Martin, fils d’un vieux paysan. Auparavant les terres de son père lui rapportaient assez pour être parmi ceux qui pouvaient employer des travailleurs. Il est père de 6 enfants. Un seul de ses fils est allé aux Etats-Unis mais il n’est pas revenu depuis 14 ans et ne lui envoie pas d’argent. Aujourd’hui ses terres ne sont plus aussi avantageuses qu’avant.

(*) Il est difficile d’avoir des chiffres exacts sur la proportion de migrants dans le village, mais beaucoup s’accordent à estimer ce chiffre à environ 10% de la population.

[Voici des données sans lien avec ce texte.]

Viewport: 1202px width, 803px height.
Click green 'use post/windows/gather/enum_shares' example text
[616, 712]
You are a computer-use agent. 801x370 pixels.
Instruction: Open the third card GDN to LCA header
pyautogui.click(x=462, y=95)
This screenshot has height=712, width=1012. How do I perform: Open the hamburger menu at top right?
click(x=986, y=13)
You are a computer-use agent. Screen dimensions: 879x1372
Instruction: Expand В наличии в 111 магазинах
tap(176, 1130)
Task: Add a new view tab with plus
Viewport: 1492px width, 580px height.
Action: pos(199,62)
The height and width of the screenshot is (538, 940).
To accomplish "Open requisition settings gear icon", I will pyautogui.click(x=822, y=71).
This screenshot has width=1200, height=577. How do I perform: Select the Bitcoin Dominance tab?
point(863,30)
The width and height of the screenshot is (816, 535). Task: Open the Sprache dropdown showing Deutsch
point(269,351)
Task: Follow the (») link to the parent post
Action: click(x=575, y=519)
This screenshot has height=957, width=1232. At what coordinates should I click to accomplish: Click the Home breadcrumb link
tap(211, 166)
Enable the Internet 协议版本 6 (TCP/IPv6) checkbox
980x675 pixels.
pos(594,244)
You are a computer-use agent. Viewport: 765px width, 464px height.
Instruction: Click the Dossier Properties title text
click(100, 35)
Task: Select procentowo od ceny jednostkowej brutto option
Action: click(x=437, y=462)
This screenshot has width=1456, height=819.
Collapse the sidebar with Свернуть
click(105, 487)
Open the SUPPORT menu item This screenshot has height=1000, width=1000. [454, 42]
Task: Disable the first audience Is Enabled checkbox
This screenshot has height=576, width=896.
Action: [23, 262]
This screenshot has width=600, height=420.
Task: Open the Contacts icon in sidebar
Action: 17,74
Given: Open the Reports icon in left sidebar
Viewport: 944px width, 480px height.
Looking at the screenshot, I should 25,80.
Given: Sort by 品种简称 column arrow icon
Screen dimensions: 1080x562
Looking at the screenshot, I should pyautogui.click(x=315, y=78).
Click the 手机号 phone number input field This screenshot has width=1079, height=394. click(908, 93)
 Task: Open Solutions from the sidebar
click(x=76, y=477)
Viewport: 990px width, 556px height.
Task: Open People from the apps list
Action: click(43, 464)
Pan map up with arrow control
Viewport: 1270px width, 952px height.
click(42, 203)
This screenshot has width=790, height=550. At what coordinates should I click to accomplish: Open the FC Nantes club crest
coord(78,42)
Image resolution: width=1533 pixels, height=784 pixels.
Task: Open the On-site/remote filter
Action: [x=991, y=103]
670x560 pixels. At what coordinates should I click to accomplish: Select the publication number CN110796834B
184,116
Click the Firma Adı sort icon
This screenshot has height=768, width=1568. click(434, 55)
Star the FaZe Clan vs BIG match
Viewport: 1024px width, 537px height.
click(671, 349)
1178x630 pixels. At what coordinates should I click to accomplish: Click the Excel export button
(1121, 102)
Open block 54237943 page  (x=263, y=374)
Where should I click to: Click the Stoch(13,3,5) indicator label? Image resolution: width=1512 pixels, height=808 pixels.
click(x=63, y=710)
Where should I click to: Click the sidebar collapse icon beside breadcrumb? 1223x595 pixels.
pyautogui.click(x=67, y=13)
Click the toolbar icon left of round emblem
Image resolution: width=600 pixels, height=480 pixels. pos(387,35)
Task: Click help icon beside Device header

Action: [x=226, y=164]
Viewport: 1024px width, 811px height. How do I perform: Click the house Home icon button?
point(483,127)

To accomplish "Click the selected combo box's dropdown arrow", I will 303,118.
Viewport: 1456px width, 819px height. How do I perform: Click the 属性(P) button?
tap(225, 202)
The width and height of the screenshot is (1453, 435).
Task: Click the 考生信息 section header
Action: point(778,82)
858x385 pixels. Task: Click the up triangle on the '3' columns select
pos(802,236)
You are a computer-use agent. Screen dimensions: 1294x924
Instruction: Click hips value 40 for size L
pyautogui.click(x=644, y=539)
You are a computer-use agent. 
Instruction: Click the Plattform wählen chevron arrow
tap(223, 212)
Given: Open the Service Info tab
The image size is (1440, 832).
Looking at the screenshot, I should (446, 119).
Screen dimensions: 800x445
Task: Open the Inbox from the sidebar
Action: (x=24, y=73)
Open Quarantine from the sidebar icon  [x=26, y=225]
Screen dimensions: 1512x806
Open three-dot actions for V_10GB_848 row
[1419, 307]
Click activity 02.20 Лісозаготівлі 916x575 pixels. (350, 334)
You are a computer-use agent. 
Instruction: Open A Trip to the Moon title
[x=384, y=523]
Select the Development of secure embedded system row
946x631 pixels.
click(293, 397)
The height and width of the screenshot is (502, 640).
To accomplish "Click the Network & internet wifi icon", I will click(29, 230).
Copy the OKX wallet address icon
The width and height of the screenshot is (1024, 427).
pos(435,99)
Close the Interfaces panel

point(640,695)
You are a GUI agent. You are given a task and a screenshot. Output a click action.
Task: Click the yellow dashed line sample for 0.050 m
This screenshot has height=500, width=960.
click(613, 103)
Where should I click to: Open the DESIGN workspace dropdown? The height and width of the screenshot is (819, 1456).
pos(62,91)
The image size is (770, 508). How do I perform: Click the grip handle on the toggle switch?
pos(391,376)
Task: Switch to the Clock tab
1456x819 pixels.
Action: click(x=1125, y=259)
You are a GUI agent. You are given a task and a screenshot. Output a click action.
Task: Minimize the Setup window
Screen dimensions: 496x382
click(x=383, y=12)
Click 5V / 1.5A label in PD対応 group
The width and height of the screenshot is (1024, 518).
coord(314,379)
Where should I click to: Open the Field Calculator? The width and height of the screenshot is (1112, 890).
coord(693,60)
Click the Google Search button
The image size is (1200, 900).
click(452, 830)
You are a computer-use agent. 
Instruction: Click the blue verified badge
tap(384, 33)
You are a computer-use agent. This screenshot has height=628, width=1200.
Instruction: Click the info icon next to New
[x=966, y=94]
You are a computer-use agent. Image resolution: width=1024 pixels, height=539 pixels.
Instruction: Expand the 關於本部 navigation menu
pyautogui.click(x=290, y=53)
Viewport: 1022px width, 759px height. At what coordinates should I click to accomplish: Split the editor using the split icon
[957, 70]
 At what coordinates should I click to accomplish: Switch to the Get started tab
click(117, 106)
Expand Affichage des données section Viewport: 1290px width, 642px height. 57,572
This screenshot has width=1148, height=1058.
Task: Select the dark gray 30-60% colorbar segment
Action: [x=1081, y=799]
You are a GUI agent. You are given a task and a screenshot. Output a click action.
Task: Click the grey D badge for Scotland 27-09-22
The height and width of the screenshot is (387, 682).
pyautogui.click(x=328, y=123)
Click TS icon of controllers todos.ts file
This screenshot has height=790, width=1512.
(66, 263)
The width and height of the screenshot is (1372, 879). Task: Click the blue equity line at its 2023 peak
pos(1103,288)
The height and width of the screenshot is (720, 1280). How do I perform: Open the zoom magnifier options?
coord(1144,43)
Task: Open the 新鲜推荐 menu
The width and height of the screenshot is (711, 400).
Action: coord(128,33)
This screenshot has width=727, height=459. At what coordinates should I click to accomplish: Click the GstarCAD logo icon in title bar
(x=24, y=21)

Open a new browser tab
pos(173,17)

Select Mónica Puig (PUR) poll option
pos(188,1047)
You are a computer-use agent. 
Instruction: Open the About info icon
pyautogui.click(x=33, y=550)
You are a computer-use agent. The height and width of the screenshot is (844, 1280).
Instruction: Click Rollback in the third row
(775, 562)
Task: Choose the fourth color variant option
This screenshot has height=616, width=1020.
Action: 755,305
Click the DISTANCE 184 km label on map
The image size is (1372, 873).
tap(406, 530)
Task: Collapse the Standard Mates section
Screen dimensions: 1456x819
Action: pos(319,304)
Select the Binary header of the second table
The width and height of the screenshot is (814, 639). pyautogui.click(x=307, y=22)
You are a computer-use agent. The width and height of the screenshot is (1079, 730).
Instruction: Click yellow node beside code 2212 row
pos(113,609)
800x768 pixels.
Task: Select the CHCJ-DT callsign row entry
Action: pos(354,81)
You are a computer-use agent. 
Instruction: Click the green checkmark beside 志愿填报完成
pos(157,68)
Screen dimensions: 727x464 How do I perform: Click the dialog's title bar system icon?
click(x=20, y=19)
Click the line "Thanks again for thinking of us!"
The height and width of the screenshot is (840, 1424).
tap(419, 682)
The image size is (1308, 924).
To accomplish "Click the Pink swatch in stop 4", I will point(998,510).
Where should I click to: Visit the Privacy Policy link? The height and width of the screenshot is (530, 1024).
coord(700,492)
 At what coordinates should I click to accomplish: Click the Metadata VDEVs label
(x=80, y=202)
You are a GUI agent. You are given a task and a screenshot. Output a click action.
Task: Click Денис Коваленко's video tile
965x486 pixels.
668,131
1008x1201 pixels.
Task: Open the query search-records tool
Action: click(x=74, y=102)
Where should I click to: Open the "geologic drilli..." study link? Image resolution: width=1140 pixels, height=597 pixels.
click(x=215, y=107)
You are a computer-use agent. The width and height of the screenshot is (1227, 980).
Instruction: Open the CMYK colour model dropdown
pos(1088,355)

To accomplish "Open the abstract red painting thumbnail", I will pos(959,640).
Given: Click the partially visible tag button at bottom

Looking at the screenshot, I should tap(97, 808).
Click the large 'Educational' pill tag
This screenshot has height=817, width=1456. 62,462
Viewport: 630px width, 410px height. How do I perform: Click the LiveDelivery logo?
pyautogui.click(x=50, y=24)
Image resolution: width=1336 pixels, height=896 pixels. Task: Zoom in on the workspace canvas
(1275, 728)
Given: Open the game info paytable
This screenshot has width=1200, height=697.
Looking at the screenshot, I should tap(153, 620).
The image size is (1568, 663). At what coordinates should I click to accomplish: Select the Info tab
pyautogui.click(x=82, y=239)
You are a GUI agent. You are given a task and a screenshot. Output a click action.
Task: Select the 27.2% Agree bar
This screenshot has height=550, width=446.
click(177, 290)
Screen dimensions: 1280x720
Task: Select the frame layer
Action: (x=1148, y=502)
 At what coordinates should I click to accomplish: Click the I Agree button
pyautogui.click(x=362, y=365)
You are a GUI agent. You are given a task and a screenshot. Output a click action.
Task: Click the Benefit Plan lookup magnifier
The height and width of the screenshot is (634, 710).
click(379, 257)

(*) Environ 2500 dollars US.

« C’est très difficile aujourd’hui, parce qu’avant il y avait beaucoup de personnes qui travaillaient, maintenant ils viennent de Huamuxtitlán parce qu’ici on paie 120 pesos et là-bas, 100 pesos. Comme mon papa n’a pas beaucoup d’argent, il vend un cochon pour pouvoir payer les journaliers agricoles lors des récoltes. Il ne peut plus gagner comme avant, parce qu’aujourd’hui ils coûtent très chers, et en plus il y a les fertilisants… c’est pour cela qu’il ne sème plus dans la montagne, mais seulement sur ses terres irriguées. »

Désormais les familles qui ne comptent pas sur l’aide d’un migrant sont dans une situation plus critique. Ce sont souvent des personnes âgées mais également des pères de familles qui après quelques allers-retours décident de revenir au travail de la terre ou à l’élevage.